- [Texte choisi]
Conçu à l'origine comme une voie commerciale mondiale destinée à éviter le détour par le cap Horn, le canal de Panama, qui fête ses 100 ans, s'était finalement révélé militairement stratégique pour les Etats-Unis, instrument clé de leur domination en Amérique latine.
Porté à ses débuts par le Français, Ferdinand de Lesseps, le concepteur du canal de Suez, ce sont finalement les Américains qui l'ont mené à terme, s'en arrogeant une concession abusive, où la bannière étoilée a flotté de son inauguration en 1914 jusqu'à sa rétrocession au Panama, en 1999.
« Les Etats-Unis ont utilisé toute leur influence diplomatique et militaire pour contraindre le Panama à s'allier avec eux », explique le philosophe et historien de l'Université de San José en Californie, Michael Conniff.
Ils ont signé, en 1903, un accord leur accordant une concession à perpétuité, moyennant une modeste redevance annuelle, assortie de l'autorisation d'établir des bases militaires « pour défendre le canal », et faire du Panama un protectorat », résume John Lindsay-Poland, auteur de l'ouvrage « Emperadores en la Jungla » (Les empereurs de la jungle).

- [Entrées du corpus]
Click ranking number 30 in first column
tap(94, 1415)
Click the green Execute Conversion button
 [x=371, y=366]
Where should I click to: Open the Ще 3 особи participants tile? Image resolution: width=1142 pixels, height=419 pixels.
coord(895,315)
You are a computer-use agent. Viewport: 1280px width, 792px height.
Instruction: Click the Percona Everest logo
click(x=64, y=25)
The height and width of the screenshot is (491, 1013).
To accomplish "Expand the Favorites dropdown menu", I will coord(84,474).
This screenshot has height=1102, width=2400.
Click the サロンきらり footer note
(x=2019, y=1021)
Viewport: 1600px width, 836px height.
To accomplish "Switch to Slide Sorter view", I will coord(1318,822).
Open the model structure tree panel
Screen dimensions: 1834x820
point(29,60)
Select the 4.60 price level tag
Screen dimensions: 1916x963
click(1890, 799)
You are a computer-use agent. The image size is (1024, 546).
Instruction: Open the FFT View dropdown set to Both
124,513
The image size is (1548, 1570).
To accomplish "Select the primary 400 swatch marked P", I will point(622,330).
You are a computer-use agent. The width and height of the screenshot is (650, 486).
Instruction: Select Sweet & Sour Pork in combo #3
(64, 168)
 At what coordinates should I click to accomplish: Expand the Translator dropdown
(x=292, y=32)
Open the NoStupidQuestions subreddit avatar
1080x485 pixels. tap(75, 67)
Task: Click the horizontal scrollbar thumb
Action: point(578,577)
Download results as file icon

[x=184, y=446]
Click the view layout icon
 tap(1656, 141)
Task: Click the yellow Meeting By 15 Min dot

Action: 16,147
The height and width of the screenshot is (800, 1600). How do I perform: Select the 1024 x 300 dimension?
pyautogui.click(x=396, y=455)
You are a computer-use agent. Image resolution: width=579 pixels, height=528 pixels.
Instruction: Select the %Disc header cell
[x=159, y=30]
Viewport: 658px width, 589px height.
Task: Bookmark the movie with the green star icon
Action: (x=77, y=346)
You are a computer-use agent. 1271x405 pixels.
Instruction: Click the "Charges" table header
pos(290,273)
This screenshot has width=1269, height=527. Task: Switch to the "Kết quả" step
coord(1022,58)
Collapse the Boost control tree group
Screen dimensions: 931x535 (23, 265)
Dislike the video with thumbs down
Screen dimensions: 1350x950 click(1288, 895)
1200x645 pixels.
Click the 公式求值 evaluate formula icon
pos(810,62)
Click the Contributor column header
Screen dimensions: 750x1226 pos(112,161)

- [Tâches à réaliser]
A – Reprenez le texte sur le canal de Panama en commençant par « Conçu à l'origine » et en allant jusqu'à « Panama, en 1999. », et remplacez « cap Horn » par « détroit de Magellan ».
B – Poursuivez le texte sur le canal de Panama à partir de sa dernière phrase.
Les entrées n'interviennent pas dans ce travail.

- [Résultats successifs]
A –
Conçu à l'origine comme une voie commerciale mondiale destinée à éviter le détour par le détroit de Magellan, le canal de Panama, qui fête ses 100 ans, s'était finalement révélé militairement stratégique pour les Etats-Unis, instrument clé de leur domination en Amérique latine.
Porté à ses débuts par le Français, Ferdinand de Lesseps, le concepteur du canal de Suez, ce sont finalement les Américains qui l'ont mené à terme, s'en arrogeant une concession abusive, où la bannière étoilée a flotté de son inauguration en 1914 jusqu'à sa rétrocession au Panama, en 1999.

B –
Cette voie « a augmenté le commerce mondial », assure l'avocat et analyste Panaméen, Ebrahim Asvat, ajoutant que « l'économie de pays comme le Chili, le Pérou ou l'Equateur est si liée au canal, que si celui-ci fermait, ils s'effondreraient, la majorité de leur commerce transitant à travers cette voie ».
Michael Hogan, auteur de « El Canal de Panama en la Politica Estadounidense » (Le canal de Panama dans la politique Américaine), rappelle que si les magnats de Wall Street se frottaient les mains avec ce projet qui mettait New York à 9.000 km de San-Francisco, au lieu des 22.000 via le Cap Horn, le président Américain, Theodore Roosevelt, élu en 1901, voulait en faire un instrument de puissance navale mondiale des Etats-Unis. « Et le canal l'a rendu possible », affirme-t-il, en facilitant les mouvements de sa flotte de guerre d'un océan à l'autre.
Les bases avancées au Panama ont également servi à envoyer des troupes au Nicaragua, au Guatemala, en République dominicaine, puis en 1967 au Bolivie pour mater des mouvements de résistance hostiles à Washington.
Utilisant le canal pour le commerce et la jungle environnante pour des entraînements militaires, des expériences scientifiques sur les maladies tropicales ou des essais d'armes chimiques, « Panama a été le nœud central de l'expansion de l'empire Américain », signale encore M. Lindsay-Poland.
Sur cette frange de 1.500 km2, les Etats-Unis ont érigé jusqu'à 14 bases militaires, hébergeant leurs plus importants contingents hors de leur territoire.
C'est aux prémices de la Guerre froide que sera fondée aussi, en 1946, l'Ecole des Amériques, un centre de formation dans le combat idéologique contre le communisme, d'où sortirent nombre des pires dictateurs de la région.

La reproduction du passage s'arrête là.